Report each line in the material below that contains the string "value", copying every such line in full.
§
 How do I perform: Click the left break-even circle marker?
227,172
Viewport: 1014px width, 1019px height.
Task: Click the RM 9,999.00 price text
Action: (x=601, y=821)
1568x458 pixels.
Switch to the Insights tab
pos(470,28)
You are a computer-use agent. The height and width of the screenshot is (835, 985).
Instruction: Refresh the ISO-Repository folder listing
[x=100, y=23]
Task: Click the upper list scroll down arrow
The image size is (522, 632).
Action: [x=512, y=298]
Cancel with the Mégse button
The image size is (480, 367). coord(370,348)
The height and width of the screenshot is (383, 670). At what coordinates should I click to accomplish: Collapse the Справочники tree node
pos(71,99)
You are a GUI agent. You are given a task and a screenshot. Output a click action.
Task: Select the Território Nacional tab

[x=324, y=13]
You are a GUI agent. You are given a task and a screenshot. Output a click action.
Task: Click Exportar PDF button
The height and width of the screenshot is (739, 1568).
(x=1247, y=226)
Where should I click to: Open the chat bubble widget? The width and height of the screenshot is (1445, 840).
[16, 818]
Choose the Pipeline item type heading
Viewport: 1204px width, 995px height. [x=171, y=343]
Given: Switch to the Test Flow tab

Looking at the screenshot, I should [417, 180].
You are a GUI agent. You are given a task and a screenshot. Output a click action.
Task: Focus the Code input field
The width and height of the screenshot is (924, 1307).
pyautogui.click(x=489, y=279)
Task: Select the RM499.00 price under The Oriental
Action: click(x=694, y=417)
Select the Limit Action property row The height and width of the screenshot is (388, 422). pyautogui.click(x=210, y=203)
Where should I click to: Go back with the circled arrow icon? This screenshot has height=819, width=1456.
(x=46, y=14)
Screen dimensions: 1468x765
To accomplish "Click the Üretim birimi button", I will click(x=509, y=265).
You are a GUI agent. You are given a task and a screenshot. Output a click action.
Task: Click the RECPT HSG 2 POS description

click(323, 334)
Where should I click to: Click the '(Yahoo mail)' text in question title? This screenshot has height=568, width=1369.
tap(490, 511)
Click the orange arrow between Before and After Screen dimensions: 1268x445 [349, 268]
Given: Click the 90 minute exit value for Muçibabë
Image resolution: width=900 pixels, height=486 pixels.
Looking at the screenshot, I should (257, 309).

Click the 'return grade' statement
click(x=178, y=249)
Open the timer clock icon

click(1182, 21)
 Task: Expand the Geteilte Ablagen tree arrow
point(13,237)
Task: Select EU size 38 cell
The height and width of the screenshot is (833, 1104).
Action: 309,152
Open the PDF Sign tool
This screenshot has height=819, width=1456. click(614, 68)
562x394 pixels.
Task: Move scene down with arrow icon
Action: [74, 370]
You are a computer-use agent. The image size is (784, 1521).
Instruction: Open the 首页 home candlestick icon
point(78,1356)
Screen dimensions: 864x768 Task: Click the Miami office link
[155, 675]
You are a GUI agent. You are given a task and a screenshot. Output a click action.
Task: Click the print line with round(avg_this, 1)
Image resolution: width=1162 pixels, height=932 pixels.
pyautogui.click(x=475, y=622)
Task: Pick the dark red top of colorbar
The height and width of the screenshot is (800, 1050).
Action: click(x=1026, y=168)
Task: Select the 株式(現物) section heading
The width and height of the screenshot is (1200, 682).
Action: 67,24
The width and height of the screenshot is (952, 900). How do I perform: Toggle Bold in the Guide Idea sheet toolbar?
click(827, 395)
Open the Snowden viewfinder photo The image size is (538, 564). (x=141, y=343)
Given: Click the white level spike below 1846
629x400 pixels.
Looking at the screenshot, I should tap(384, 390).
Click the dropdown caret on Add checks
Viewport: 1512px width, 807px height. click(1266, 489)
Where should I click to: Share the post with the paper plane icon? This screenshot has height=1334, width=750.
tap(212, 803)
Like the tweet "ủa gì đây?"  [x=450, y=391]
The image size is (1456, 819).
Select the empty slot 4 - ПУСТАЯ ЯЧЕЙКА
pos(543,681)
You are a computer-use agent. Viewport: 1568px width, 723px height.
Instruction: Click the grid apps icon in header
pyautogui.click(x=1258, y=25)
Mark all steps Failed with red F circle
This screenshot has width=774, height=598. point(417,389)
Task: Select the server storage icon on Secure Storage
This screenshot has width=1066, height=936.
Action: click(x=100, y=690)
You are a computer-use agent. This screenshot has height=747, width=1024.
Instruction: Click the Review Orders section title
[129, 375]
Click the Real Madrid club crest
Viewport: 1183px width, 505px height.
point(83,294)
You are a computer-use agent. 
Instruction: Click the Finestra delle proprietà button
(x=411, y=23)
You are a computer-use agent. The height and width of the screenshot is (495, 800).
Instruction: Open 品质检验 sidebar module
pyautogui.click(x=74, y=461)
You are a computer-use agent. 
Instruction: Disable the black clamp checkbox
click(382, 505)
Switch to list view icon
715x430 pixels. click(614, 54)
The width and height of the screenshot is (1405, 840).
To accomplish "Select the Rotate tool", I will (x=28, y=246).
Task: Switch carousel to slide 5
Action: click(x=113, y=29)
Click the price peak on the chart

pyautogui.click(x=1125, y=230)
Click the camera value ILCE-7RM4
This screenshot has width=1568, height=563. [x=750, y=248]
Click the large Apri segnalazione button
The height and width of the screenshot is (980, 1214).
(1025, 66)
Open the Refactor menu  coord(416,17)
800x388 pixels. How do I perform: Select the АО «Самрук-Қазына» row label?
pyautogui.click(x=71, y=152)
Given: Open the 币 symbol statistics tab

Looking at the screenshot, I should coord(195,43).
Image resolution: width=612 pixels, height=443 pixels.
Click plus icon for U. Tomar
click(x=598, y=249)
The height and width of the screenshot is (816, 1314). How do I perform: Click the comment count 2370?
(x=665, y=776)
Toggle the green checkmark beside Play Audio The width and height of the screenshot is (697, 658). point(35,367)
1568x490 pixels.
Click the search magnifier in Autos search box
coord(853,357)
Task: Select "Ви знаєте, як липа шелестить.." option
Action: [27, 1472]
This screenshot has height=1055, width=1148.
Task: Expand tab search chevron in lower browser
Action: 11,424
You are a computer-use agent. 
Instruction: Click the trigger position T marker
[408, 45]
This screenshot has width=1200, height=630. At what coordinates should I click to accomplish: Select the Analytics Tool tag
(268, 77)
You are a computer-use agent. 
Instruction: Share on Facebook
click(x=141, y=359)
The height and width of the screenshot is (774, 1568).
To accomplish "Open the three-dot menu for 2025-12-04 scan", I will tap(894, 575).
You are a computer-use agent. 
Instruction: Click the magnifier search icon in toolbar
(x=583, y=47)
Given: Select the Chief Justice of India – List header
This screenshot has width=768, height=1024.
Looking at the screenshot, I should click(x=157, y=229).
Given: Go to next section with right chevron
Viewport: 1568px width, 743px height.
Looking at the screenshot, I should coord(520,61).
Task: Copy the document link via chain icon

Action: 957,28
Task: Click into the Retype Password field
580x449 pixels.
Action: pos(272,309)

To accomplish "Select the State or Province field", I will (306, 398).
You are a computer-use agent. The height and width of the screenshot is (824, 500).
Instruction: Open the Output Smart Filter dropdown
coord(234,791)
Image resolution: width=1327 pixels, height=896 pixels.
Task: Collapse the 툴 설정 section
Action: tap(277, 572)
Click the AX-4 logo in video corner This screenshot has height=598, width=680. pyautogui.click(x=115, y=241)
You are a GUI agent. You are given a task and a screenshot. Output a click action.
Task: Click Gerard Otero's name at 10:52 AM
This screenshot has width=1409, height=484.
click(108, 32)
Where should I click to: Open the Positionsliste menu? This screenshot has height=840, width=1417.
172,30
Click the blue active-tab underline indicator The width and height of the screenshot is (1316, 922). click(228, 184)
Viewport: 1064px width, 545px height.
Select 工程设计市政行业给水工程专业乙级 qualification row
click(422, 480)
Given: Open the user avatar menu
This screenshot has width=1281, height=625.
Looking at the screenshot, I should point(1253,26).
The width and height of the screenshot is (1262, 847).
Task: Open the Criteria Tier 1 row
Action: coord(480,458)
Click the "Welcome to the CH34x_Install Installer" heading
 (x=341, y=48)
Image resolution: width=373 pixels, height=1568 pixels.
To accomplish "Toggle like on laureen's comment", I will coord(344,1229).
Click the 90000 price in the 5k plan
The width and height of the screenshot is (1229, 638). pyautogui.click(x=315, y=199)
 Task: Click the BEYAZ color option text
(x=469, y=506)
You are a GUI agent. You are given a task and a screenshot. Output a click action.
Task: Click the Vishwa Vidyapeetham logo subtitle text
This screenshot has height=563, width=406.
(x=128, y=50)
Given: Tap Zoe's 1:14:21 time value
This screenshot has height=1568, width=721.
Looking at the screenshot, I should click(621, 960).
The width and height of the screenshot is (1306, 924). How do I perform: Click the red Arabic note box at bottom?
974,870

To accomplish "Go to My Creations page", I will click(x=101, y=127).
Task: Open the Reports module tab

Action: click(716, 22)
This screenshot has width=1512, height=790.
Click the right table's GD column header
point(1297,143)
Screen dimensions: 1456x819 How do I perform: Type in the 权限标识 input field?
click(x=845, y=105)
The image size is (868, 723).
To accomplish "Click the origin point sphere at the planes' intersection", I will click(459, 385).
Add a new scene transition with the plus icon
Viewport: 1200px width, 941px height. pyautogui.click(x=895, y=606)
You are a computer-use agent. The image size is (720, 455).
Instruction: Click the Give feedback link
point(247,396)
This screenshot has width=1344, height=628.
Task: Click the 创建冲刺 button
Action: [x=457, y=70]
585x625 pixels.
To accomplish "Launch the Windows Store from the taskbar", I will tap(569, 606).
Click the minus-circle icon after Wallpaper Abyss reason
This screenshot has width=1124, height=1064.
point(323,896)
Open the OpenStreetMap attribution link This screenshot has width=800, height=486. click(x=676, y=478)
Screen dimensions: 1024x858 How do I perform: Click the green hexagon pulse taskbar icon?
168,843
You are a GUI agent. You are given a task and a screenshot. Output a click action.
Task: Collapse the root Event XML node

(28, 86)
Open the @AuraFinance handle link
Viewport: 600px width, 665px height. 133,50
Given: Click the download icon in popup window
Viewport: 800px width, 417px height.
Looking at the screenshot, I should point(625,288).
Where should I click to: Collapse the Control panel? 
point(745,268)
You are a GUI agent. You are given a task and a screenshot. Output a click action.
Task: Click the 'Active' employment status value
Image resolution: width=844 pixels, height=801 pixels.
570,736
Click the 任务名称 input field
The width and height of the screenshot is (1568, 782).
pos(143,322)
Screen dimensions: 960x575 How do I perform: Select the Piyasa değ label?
§
* _Solution to this problem_
Given: Click the 90 minute exit value for Muçibabë
Click the camera value ILCE-7RM4
Given: Tap Zoe's 1:14:21 time value
Task: Click the 'Active' employment status value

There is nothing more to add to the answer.